What we asked the organisation to do in this case:

  • Apologise to Miss C for failing to advise her that mobilisation and manipulation treatment could have the potential to exacerbate her symptoms, to obtain her consent for such treatment and adequately document this and for the failure in the referral process. The apology should meet the standards set out in the SPSO guidelines on apology available at www.spso.org.uk/leaflets-and-guidance.

What we said should change to put things right in future:

  • Patients who are to receive mobilisation and manipulation treatment should be advised that the treatment can have the potential to exacerbate symptoms, where appropriate, their consent obtained and the information should be documented. There should be appropriate treatment notes for patients' appointments with podiatrists.
  • The board should have a robust process in place for such referrals from podiatry to rheumatology.
  • Case ref:
    201707492
  • Date:
    January 2019
  • Body:
    Greater Glasgow and Clyde NHS Board - Acute Services Division
  • Sector:
    Health
  • Outcome:
    Upheld, recommendations
  • Subject:
    clinical treatment / diagnosis

Summary

Mr C complained about the care and treatment his late father (Mr A) received at Queen Elizabeth University Hospital. Mr A was taken to A&E by ambulance as he had a severe headache, light sensitivity and was vomiting. Mr A was taken for a CT scan (a scan that uses x-rays and a computer to create detailed images of the inside of the body) and was found to have suffered a brain haemorrhage (a type of stroke caused by a blood vessel rupturing, which causes bleeding in or around the brain). Mr A's treatment options were discussed with neurosurgeons (specialists in surgery on the nervous system, especially the brain and spinal cord). They considered that treatment would not be appropriate for him and that his outlook was poor. Mr A died in the hospital several hours later. Mr C complained that there was a delay in assessing Mr A and in carrying out a CT scan. Mr C considered that an earlier diagnosis and treatment could have saved Mr A's life.
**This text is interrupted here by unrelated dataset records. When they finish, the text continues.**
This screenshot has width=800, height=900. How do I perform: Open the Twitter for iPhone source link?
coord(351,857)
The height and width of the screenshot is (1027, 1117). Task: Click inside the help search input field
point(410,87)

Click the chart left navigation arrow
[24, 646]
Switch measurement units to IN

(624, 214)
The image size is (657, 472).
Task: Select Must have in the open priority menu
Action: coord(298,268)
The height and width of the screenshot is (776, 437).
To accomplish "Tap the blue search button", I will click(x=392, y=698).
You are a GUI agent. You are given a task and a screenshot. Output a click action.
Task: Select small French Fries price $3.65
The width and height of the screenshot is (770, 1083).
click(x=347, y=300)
We took independent advice from a consultant in emergency medicine. We found that there was an unreasonable delay of almost an hour in a nurse initially assessing Mr A at A&E. We found that although there was a high number of patients that day, Mr A's assessment should not have been delayed, as he had a time sensitive condition. We also found that there was an unreasonable delay in carrying out Mr A's CT scan, which was partly due to the delay in initially assessing Mr A and partly due to the lack of availability of a CT scanner. Therefore, we upheld Mr C's complaint.

We also took independent advice from a consultant neurosurgeon on the impact the delay had on Mr A's treatment options and outlook. We found that the nature of Mr A's condition was so serious that it would have been terminal even with an earlier diagnosis.

Recommendations

What we asked the organisation to do in this case:

  • Apologise to Mr C for the delays in assessing and triaging Mr A and in carrying out his CT scan. The apology should meet the standards set out in the SPSO guidelines on apology available at: www.spso.org.uk/leaflets-and-guidance.

What we said should change to put things right in future:

  • Patients with time critical conditions should be triaged and treated timeously.
  • Patients should receive CT scans within a timescale appropriate to their need.